Les réseaux sociaux mettent aujourd’hui à la disposition de tous des outils permettant de savoir si un interlocuteur est en ligne, s’il a vu tel ou tel message, depuis quel lieu il se connecte… Un suivi qui peut se muer en surveillance intrusive, créant de nouvelles pressions au quotidien et complexifiant les relations entre adolescents.
Au cours des dernières décennies, la diffusion des technologies de l’information auprès d’une large variété de publics et les possibilités associées en matière de collecte de données ont participé au développement de nouvelles formes de surveillance.
À la surveillance de masse, pensée dans sa forte verticalité, se superpose aujourd’hui une surveillance interpersonnelle, participative, pour laquelle chacun devient à la fois observé et observateur. Les adolescents sont particulièrement concernés par l’exacerbation de cette surveillance sociale.
Pour interroger les motivations et finalités de ces pratiques de surveillance entre adolescents, nous nous appuyons sur deux enquêtes qualitatives. L’une concerne les usages de plateformes telles que Snapchat et Instagram. L’autre interroge plus spécifiquement sur la surveillance par géolocalisation.

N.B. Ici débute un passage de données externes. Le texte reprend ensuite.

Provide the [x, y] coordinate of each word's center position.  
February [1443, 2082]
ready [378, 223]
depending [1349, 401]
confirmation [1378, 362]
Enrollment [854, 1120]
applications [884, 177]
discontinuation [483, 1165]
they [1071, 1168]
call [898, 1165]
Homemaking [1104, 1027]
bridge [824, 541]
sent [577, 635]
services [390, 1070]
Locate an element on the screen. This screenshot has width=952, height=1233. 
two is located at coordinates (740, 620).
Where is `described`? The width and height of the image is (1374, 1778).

Quels outils pour quelle surveillance ?
Les vérifications de présence ou de disponibilité des pairs adolescents deviennent de plus en plus nombreuses, intrusives et le plus souvent cumulatives.
Dans ce contexte, les plateformes communicationnelles utilisées par ces jeunes publics ne sont pas neutres. Elles promeuvent des fonctionnalités qui servent directement le suivi, en ligne comme hors ligne, de l’activité des autres. Celles qui se définissent comme des messageries instantanées précisent le moment de la dernière connexion de chaque contact ou encore si un message a bien été lu. Des informations auxquelles s’ajoutent l’heure de lecture du dit message et, le cas échéant, si le destinataire est en train d’y…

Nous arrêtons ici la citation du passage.